A repercussão da lei nº 180 de 1978 que deu início à Reforma Psiquiátrica na Itália deu forças para a luta Antimanicomial que já existia no Brasil. Em julho de 1979, o médico italiano precursor da reforma, Franco Basaglia, veio ao Brasil para participar do III Congresso Mineiro de Psiquiatria e reforçou a luta e denunciou o que acontecia dentro dos manicômios no Brasil.
Infelizmente, somente a partir do final da década de 1980 que iniciamos a colher frutos da luta Antimanicomial em nosso país, iniciando, assim, a construção de uma nova política de atendimento para as pessoas com transtornos mentais, a qual se buscava o fim do modelo de internação em hospitais psiquiátricos e a transferência do cuidado para atendimentos ambulatoriais.
O desejo e a luta por mudanças no cuidado para com as pessoas portadoras de sofrimento mental iniciam com a psiquiatra Nise da Silveira na década de 40, quando, em 1944, foi reintegrada ao serviço público, após 18 meses presa pela Ditadura de Getúlio Vargas, iniciando seu trabalho no Centro Psiquiátrico Nacional Pedro II, no Engenho de Dentro, no Rio de Janeiro. Junto a ela uniu-se importantes nomes da saúde e da arte, como a enfermeira especialista em Terapia Ocupacional Dona Ivone Lara. Juntas, elas desempenharam papel fundamental para o Movimento da Reforma Psiquiátrica que se solidificou no final da década de 70.
A Luta Antimanicomial possui duas importantes referências, inclusive uma destas foi escolhida para ser o dia que simboliza esta importante luta: o Encontro dos Trabalhadores da Saúde Mental, em Bauru/SP (1987), e a I Conferência Nacional de Saúde Mental, em Brasília (1987).
Em 1989, o deputado Paulo Delgado (PT) apresentou um projeto de lei que regulamentava os direitos da pessoa com transtornos mentais e extinguia de forma progressiva os manicômios no país. Entretanto, o projeto proposto tornou-se Lei apenas em 2001 com a Lei Federal 10.216 (Lei Paulo Delgado) tornando, finalmente, possível a reforma psiquiátrica em todo território brasileiro. Apesar da aprovação tardia em nosso país, o Estado do Rio Grande do Sul, em 1992, já havia aprovado a Lei 9.716:
“Dispõe sobre a Reforma Psiquiátrica no Rio Grande do Sul, determina a substituição progressiva dos leitos nos hospitais psiquiátricos por rede de atenção integral em saúde mental, determina regras de proteção aos que padecem de sofrimento psíquico, especialmente quanto às internações psiquiátricas compulsórias e dá outras providências.”
Com esta lei aprovada no Rio Grande do Sul, o Estado torna-se exemplo para o restante do país na luta Antimanicomial e na busca urgente pela Reforma Psiquiátrica em todo o país.
A atenção aos portadores de transtornos mentais passa a ter como objetivo o pleno exercício de sua cidadania, e não somente o controle de sua sintomatologia.
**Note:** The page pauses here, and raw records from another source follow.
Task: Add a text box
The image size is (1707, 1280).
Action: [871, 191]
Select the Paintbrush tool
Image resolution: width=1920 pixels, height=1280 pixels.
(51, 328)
Isso implica em organizar serviços abertos, com a participação ativa dos usuários e formando redes com outras políticas públicas (educação, moradia, trabalho, cultura etc). Entre os equipamentos substitutivos ao modelo manicomial estão os Centros de Atenção Psicossocial (Caps), os Serviços Residenciais Terapêuticos (SRT), os Centros de Convivência (Cecos), as Enfermarias de Saúde Mental em hospitais gerais, as oficinas de geração de renda, entre outros.
O processo do Movimento da Reforma Sanitária resultou na garantia constitucional da saúde como direito de todos e dever do estado através da criação do Sistema Único de Saúde, garantindo proteção dos direitos das pessoas com transtornos mentais e redirecionando o modelo de assistência. Este marco legal estabelece a responsabilidade do Estado no desenvolvimento da política de saúde mental no Brasil, através do fechamento de hospitais psiquiátricos, abertura de novos serviços comunitários e participação social no acompanhamento de sua implementação.
A Luta Antimanicomial iniciou na década de 40 e ainda não terminou, porque desde 2016 a Reforma Psiquiátrica corre risco de retrocessos e prejuízos aparelhados por grupos de interesse privado. Em dezembro de 2017, por exemplo, foi aprovada a reformulação da política de saúde mental no País. O novo modelo reforça o papel de hospitais psiquiátricos, que voltam a fazer parte da rede de atendimento.
Durante a gestão federal interina de Michel Temer e, nos últimos anos, sob o governo do atual presidente da República Jair Bolsonaro, recursos federais, antes voltados à ampliação de serviços de base comunitária inseridos no SUS, foram paralisados, ao passo em que representantes de entidades privadas, que incluem associações psiquiátricas e empresários ligados a instituições asilares, passaram a incidir cada vez mais sobre a agenda pública.